Site Officiel du Château de Blois
L'aile classique
Le grand projet de Gaston d’Orléans et de François Mansart
Après le projet de Henri IV, jamais réalisé, et les quelques aménagements effectués pendant l’exil de Marie de Médicis entre 1616 et 1619 - notamment la grande terrasse bastionnée entre les tours de Châteaurenault et du Foix -, c’est Gaston d’Orléans qui est à l’origine des importantes transformations que connaît le château au XVIIe siècle.

Héritier du trône en rebellion plus ou moins ouverte contre son frère, le Roi Louis XIII, et le cardinal de Richelieu, Gaston d’Orléans reçoit Blois en apanage en 1626 et y réside à partir de 1634. Pour le distraire, "on lui avait mis en tête d’abattre le château et d’en faire un tout neuf", écrit dans ses Mémoires son secrétaire Nicolas Goulas.

Gaston choisit l’architecte parisien François Mansart (1598-1666), inventeur des châteaux de Berny et Balleroy, qui vient tout juste de terminer l’église de la Visitation à Paris. Le corps de logis neuf, construit en fond de cour à la place des bâtiments qui avaient abrité les souverains récemment venus à Blois, est entrepris en 1635 et laissé inachevé en 1638. Il a été envisagé, sans doute dés le début des travaux, de l’intégrer dans un vaste projet qui devait conduire à la destruction des ailes édifiées par Louis XII et François Ier. Il semble que Gaston, éloigné du trône par la naissance du Dauphin Louis, préfère dès lors concentrer ses moyens financiers sur Chambord.

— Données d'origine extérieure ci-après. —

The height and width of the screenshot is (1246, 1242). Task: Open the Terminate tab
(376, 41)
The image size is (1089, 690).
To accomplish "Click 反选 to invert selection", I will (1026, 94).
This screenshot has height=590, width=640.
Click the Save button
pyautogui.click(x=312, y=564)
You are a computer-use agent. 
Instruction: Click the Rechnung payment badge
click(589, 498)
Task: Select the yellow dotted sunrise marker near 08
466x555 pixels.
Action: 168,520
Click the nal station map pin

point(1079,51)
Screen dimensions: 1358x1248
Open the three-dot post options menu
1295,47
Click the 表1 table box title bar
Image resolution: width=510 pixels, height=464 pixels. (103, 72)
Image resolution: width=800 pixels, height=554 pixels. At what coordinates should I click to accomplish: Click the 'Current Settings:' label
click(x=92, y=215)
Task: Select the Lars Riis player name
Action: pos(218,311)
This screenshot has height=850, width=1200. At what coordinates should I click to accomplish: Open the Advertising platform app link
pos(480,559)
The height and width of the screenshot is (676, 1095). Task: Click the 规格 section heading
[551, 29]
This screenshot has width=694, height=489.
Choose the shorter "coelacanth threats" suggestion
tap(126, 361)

Lors de son retour définitif à Blois vers 1652 -1653, après l’échec de la Fronde, Gaston installe ses appartements dans l’aile François Ier plutôt que de relancer le chantier du logis neuf qui reste une coquille vide jusqu’à la transformation du château en caserne au début du XIXe siècle. Il y meurt le 2 février 1660.

L’aile Gaston d’Orléans est un manifeste du classicisme français en architecture : pavillon central et ailes en retour, traitement plastique des murs subtil et sobre, élévation à trois niveaux d’ordres, superposition de deux frontons - triangulaire et en plein cintre - accentuant l’effet de verticalité. Le contrepoint stylistique qu’elle offre au regard du visiteur à côté des ailes François Ier et Louis XII a suscité les réactions les plus diverses : si Félibien vers 1680 regrette l’inachèvement du projet de Mansart, Flaubert y voit en 1847 "un corps de logis au goût sobre qui est le goût pauvre".

Le morceau de bravoure est à découvrir à l’intérieur : une voûte en arc-de-cloître ornée de compartiments sculptés de trophées à l’antique, de masques maniéristes et de guirlandes de feuillage, elle-même surmontée d’une coupole sur trompes abondamment éclairée par les fenêtres percées à l’étage supérieur. Ce somptueux décor est attribué à l’atelier des sculpteurs Simon Guillain et Michel Anguier.